ABOUT THIS TASK
Beginning with the line that holds "Where should I" and ending with the last line below, please copy every line exactly, add nothing, and leave out the pictures.

■ ■ ■ ■ ■

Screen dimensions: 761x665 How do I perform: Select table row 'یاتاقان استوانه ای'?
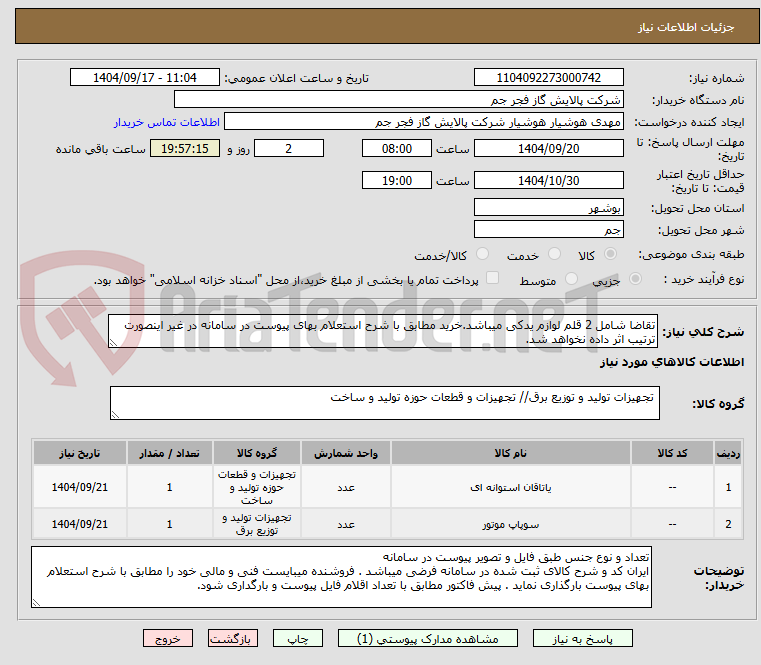516,487
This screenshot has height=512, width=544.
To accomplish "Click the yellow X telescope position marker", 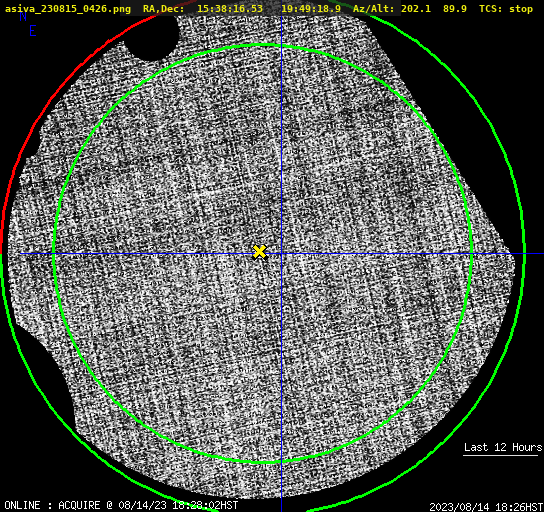I will (259, 252).
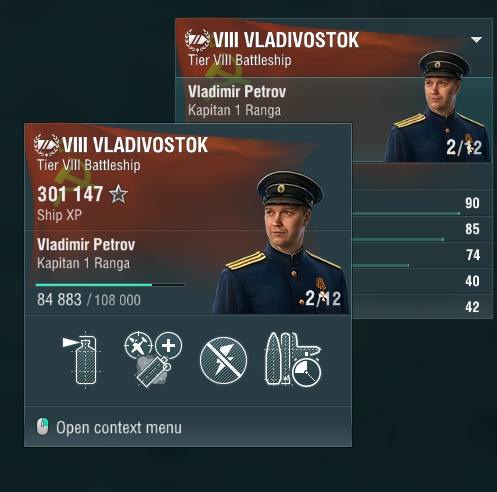Click Vladimir Petrov's portrait in back panel
This screenshot has height=492, width=497.
click(x=438, y=106)
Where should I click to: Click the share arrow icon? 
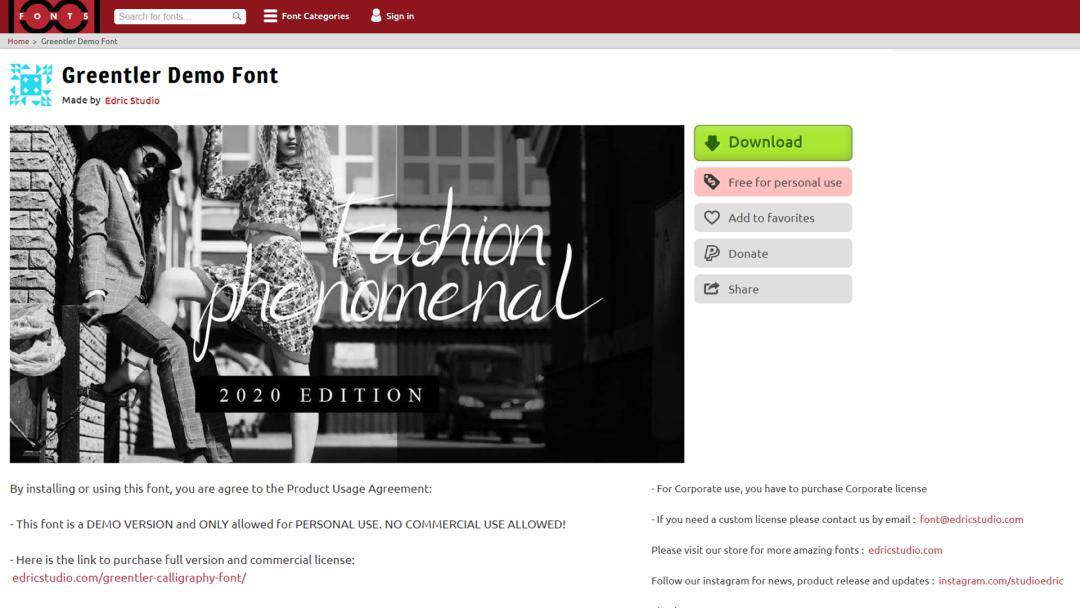[x=712, y=289]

■ ■ ■ ■ ■

FINISHED EXERCISE
Where should I click to: Click the share arrow icon? 
[x=712, y=289]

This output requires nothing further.